RateControlEnable的设置是对整个video sequence做的。
用-d "*.cfg"不用-f "*.cfg"!!!(-f好像是组合参数,lencod -f "encoder_baseline.cfg"对于没有修改的JM中的lencod运行出错)
可以用Bit_Buffer来计算每一帧的大小,但是好像不能计算slice的大小。
image.c:Bit_Buffer[total_frame_buffer] = (int) (stats->bit_ctr - stats->bit_ctr_n);
original图像:
/ buf = malloc (xs*ys * symbol_size_in_bytes)
image.c-->ReadOneFrame()-->
\ read(p_in, buf, bytes_y)
但是buf的值在ReadOneFrame()最后被释放:free (buf);
通过imgY_org_frm保存的是16位,高8位为0x00:
buf2img(imgY_org_frm_JV[0], buf, xs, ys, symbol_size_in_bytes);
buf2img(imgUV_org_frm[0], buf, xs_cr, ys_cr, symbol_size_in_bytes);
buf2img(imgUV_org_frm[1], buf, xs_cr, ys_cr, symbol_size_in_bytes);
重要参数:
stats->bit_ctr_parametersets_n:SPS和PPS的位数
start_sequence()-->stats->bit_ctr_parametersets_n = len;
encode_one_frame()-->stats->bit_ctr_parametersets_n=0;
stats->bit_ctr_n: 当前处理的帧之前的所有位数
encode_one_frame()-->stats->bit_ctr_n = stats->bit_ctr;
stats->bit_ctr: 在ReportFirstframe()中清零!
ReportFirstframe()-->stats->bit_ctr = 0;
ok:
output:
.cfg
ReportFrameStats = 0 # (0:Disable Frame Statistics 1: Enable)
DisplayEncParams = 0 # (0:Disable Display of Encoder Params 1: Enable)
Verbose = 1 # level of display verboseness (0:short, 1:normal, 2:detailed)
in dump_dpb(), we may set DUMP_DPB = 1 to get debug information!
全局变量:
frame_pic
defined in global.h: Picture **frame_pic;
*img:
defined in lencod.c: ImageParameters images, *img = &images;
referenced in global.h: extern ImageParameters *img;
difference between JM13 and JM14:
there is no LoopFilterDisable in JM14, but deblocking filter!
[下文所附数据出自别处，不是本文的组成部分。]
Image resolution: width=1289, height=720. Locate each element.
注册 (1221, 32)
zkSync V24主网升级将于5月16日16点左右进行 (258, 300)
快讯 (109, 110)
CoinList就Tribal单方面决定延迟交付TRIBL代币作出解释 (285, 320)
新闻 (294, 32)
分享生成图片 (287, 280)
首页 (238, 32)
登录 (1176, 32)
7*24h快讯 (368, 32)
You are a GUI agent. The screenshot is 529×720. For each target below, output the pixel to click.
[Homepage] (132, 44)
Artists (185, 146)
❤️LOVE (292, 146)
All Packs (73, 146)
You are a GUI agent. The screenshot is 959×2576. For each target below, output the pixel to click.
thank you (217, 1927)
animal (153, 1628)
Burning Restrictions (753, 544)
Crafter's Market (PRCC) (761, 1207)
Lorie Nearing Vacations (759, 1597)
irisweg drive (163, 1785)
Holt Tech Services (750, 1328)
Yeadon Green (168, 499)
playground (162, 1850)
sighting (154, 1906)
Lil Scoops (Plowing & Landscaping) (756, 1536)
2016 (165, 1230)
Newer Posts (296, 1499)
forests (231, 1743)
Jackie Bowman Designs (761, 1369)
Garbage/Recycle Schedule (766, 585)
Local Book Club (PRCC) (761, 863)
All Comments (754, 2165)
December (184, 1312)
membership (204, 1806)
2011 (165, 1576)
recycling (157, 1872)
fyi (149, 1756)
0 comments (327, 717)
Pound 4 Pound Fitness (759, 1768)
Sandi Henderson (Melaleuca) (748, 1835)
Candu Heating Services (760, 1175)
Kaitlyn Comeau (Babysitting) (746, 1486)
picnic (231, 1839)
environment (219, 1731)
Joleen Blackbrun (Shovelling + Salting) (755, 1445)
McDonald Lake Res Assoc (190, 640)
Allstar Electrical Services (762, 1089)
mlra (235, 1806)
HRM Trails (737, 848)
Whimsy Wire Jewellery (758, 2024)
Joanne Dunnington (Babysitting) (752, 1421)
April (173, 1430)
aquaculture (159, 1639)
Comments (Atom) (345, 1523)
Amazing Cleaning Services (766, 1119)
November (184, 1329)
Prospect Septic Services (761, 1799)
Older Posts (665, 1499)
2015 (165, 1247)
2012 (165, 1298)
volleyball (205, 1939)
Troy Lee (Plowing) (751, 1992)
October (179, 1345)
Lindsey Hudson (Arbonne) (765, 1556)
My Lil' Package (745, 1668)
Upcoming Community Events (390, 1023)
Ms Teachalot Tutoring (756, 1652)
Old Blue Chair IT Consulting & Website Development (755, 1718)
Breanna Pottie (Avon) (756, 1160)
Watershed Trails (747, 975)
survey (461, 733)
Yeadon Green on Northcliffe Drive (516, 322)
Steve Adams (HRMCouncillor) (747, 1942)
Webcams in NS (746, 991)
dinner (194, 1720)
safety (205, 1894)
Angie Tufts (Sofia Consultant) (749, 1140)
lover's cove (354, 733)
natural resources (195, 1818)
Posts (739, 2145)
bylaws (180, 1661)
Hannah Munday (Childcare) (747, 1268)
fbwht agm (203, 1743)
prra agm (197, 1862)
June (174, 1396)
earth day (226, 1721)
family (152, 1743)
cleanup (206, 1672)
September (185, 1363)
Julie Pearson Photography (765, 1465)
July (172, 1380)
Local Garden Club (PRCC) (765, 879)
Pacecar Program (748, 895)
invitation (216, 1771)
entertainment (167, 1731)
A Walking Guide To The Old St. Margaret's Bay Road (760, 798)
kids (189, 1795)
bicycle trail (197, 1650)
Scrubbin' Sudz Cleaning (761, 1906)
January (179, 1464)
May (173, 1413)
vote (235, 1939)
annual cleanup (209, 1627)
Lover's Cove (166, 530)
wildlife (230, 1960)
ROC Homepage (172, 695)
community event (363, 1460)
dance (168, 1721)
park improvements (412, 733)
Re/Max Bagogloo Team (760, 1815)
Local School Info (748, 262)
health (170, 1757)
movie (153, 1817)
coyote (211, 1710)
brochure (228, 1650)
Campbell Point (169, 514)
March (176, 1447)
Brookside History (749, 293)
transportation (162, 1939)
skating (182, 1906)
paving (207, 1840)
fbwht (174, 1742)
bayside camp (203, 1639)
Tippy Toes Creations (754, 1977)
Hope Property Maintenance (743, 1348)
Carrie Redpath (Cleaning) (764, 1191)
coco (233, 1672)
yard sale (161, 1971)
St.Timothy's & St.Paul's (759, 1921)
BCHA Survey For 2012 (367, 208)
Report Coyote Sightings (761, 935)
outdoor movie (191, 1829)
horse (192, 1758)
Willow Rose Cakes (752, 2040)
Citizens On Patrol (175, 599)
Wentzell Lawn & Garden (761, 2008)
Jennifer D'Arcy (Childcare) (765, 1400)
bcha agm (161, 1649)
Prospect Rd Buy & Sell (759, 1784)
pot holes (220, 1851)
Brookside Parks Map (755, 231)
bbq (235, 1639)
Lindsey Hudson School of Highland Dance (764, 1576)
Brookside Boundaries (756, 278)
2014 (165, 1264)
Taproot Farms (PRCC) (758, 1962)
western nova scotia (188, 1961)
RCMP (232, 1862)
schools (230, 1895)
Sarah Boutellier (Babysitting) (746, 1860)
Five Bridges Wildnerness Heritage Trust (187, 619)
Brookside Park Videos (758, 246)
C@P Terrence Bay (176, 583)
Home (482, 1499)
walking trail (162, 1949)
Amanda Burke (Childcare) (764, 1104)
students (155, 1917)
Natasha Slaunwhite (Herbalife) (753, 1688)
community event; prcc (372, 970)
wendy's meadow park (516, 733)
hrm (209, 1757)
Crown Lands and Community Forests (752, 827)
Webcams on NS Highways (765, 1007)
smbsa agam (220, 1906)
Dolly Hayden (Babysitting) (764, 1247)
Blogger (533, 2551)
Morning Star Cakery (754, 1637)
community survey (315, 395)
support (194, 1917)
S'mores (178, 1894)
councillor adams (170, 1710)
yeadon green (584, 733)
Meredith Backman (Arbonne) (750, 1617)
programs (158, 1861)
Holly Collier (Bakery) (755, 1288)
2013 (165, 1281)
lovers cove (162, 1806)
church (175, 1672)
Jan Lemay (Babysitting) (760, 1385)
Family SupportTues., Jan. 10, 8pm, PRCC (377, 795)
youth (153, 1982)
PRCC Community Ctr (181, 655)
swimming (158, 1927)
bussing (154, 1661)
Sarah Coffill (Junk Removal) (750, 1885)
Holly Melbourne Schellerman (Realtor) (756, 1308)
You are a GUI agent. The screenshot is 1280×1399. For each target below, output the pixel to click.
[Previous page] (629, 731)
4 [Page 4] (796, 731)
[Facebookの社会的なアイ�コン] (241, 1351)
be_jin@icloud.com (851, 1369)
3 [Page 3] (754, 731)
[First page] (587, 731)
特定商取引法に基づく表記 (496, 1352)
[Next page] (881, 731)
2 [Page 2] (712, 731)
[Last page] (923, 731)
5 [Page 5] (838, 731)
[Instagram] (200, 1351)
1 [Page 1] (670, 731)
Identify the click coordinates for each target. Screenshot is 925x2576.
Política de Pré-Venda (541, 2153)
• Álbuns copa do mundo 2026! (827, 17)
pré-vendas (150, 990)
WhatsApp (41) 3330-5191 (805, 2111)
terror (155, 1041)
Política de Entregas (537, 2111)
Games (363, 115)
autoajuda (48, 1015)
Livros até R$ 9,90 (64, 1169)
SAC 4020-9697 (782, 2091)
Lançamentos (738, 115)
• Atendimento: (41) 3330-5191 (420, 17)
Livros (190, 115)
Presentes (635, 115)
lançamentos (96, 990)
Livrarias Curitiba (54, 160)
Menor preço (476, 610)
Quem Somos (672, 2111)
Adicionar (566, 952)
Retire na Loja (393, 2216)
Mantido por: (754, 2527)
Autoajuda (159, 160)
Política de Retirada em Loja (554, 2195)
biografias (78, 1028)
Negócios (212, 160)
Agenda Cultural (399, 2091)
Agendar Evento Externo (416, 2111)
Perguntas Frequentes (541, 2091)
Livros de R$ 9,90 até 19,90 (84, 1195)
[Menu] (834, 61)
-------------------------decoder-----------------------------------------
decoder architecture
运动补偿过程:
预测mv:在预测一个宏块的mv时,相邻的a,b,c若不可用,则置零。
mv_a = block_a.available ? tmp_mv[list][block_a.pos_y][block_a.pos_x][hv] : 0;
mv_b = block_b.available ? tmp_mv[list][block_b.pos_y][block_b.pos_x][hv] : 0;
mv_c = block_c.available ? tmp_mv[list][block_c.pos_y][block_c.pos_x][hv] : 0;
decode_one_slice()-->read_one_macroblock()-->SetMotionVectorPredictor()
读入运动矢量:
curr_mv [k] = (short)(curr_mvd[k] + pred_mv[k]);
decode_one_slice()-->read_one_macroblock()-->readMotionInfoFromNAL()-->readMBMotionVectors()
读入coefficients:
read_one_macroblock()-->readCBPandCoeffsFromNAL()
执行mpr:(并没有加上residue)
memcpy(&(curr_mpr[0][ioff]), &(block[0][0]), hor_block_size * ver_block_size * sizeof(imgpel));
decode_one_slice()-->decode_one_macroblock()-->perform_mc()-->mc_prediction()
执行transform:
inverse4x4()
decode_one_slice()-->decode_one_macroblock()-->iTransform()-->iMBtrans4x4()-->itrans_4x4()
mpr加上residue:
m7[j][i] = iClip1(max_imgpel_value, rshift_rnd_sf((m7[j][i] + ((long)mpr[j][i] << DQ_BITS)), DQ_BITS));
decode_one_slice()-->decode_one_macroblock()-->iTransform()-->iMBtrans4x4()-->itrans_4x4()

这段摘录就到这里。